Russia plans to deploy its next-generation Konteiner radar system to its Kaliningrad military exclave, putting nearly all of continental Europe and the U.K. within its range. (Russian Defense Ministry)

Russia plans to deploy a next-generation radar to its military exclave of Kaliningrad and use it to counter emerging U.S. hypersonic weapons systems, state media reported.

The Konteiner radar can track launches of cruise and hypersonic missiles nearly 2,000 miles away, Russia’s Tass news agency reported Thursday. Deploying the radar in Kaliningrad, which is wedged between NATO members Poland and Lithuania, will put almost all of continental Europe and the United Kingdom within its range.

The Kaliningrad Konteiner will be the second such radar on Russian territory. A similar radar was installed in 2019 in the Volga area of Mordovia, about 450 miles southeast of Moscow, Tass said. Moscow also plans to eventually position a hypersonic tracking radar in the Arctic, it said.

No date was given for the Kaliningrad deployment.

The planned mobilization of the radar near NATO territory comes as Moscow and the U.S. boost their investments in hypersonic technology. Vice Adm.

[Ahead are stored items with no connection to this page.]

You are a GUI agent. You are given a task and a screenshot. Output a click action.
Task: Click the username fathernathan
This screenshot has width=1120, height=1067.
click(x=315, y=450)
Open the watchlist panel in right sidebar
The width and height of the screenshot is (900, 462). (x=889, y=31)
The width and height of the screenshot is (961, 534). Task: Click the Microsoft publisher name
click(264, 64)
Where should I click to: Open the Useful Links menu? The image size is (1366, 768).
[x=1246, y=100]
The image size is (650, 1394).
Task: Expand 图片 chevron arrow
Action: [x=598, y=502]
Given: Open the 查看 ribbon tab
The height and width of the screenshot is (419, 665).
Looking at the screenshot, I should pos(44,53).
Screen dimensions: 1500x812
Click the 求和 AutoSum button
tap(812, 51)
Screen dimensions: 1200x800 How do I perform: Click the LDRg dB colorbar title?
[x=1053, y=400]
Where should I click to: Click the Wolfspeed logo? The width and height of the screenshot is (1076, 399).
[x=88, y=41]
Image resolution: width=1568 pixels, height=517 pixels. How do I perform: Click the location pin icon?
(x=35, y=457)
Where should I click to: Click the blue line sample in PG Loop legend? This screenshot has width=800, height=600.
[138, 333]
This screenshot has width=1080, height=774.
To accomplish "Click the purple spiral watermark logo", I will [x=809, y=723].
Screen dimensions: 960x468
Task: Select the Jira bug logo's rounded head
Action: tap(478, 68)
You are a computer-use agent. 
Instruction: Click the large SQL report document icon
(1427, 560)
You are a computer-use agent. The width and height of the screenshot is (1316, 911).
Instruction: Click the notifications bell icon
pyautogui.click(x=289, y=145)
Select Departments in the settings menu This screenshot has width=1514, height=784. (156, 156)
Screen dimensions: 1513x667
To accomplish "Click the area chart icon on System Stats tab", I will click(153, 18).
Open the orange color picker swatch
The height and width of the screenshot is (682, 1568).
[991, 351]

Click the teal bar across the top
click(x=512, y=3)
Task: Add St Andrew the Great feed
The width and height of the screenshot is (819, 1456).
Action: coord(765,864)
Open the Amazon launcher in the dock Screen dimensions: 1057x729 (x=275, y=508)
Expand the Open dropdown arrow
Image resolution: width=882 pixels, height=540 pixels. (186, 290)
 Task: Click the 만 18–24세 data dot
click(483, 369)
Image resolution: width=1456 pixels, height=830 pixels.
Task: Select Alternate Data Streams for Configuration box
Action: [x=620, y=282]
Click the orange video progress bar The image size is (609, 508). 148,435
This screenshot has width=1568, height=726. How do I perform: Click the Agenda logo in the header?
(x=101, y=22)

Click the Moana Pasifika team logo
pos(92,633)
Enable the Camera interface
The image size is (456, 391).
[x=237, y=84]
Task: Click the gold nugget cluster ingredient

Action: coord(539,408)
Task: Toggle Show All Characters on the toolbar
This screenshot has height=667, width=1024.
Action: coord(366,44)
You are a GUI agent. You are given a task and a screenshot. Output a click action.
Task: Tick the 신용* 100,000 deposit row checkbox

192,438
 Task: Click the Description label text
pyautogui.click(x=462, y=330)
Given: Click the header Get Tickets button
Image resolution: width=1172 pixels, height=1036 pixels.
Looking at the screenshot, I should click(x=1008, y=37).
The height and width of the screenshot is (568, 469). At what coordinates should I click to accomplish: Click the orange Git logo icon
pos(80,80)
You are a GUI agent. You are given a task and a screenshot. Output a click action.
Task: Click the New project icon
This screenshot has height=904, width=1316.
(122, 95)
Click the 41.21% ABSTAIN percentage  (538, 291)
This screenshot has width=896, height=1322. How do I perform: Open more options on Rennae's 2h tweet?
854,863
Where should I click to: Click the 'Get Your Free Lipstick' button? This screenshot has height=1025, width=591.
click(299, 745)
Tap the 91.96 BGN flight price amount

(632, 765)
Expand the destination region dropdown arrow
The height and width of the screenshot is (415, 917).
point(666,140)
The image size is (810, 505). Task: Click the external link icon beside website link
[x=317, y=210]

Alexander Moiseyev , who commands the Russian navy’s northern fleet, told Russian newspaper Krasnaya Zvezda on Thursday that plans are underway to test-fire hypersonics with nuclear submarines.

“We have already received our orders,” he told the newspaper.

Meanwhile, the Pentagon has ramped up investments in hypersonic technology and has plans later this year to test a new “glide body” weapons system, which uses a booster rocket motor to accelerate to well-above hypersonic speeds and then jettisons the expended rocket booster.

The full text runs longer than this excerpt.